Thursday , 21 March 2019

The Case For Data Protection



MY friends have been asking me off and on:  what this fuss really was all about on the personal data protection Bill 2018? Well, in my over 45 years in finance and analytics I can say that data has never been of so much importance and value as it stands today.  I think the issue of data protection and privacy in the 21st century is one of those subjects which is of vital importance – everything now happens through data in an electronic, readily copiable, easily transferable and analysable form.

Your are interlinked

In fact, you are no longer ‘you’ – you are an Aadhaar number.  And these harmless 12 digits carry behind them the sea of information that is you – your incomes, your tax payments, your credit cards, your properties, your investments et al. And remember these data are all interlinked through the process called the KYC (know your customer). Can this harm anybody?

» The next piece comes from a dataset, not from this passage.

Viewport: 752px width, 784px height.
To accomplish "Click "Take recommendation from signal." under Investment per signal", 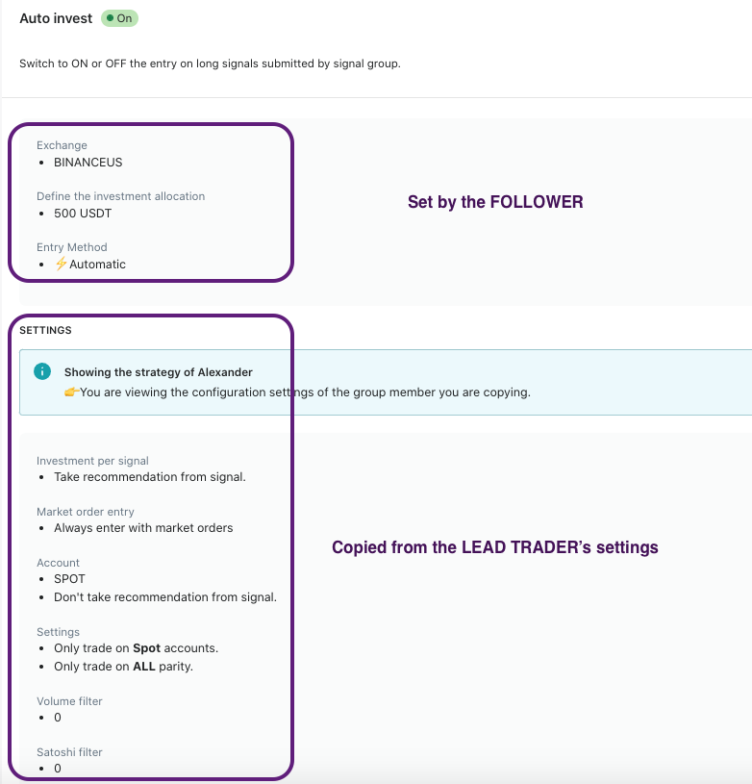I will [150, 477].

For example, whether a child is a possible target for a Momo game or a Blue Whale round could be as easy to gauge as reading an SMS. Precious young lives are being lost, rampant blackmailing and depression related symptoms seen in youngsters. Now let us say a foreign intelligence agency is privy to somebody’s personal assets and liabilities, his financial information and economic behavioural patterns; the agency knows whether he could be ‘useful’ for the purposes which could also be antinational in nature. Or your data can through processes of big data analytics point out to your preferred political choices. So that is how important the subject is.

So, anything that is so very important requires regulations for its protection and privacy. Most developed countries – the EU countries,  North American nations and most South American countries, Australia, South Korea and New Zealand – have well-structured data protection laws in place. In view of the fact that the right to privacy has been acknowledged as a fundamental right,  the Union government which happens to be the implementor and chief complier of the Constitution  has it upon themselves the task of ensuring two things – data protection and data privacy.

The first alarm bell rang when a whistleblower blew off the lid on a certain company called Cambridge Analytica having used data of 87 million Facebook users – Facebook admitted that the data of about half a million Indian users were compromised. It is serious! The government had appointed a committee which has now given their report and prepared the draft personal data protection bill 2018. The draft bill is open for public discussion till September 30 and I thought I will discuss here a few ideas which I have already advanced as public comments to this bill.

Dissecting the bill

I plan to look at a) the basics of our bill; b) the pros as I see them; c) the cons as I see them and finally a set of new points from my side.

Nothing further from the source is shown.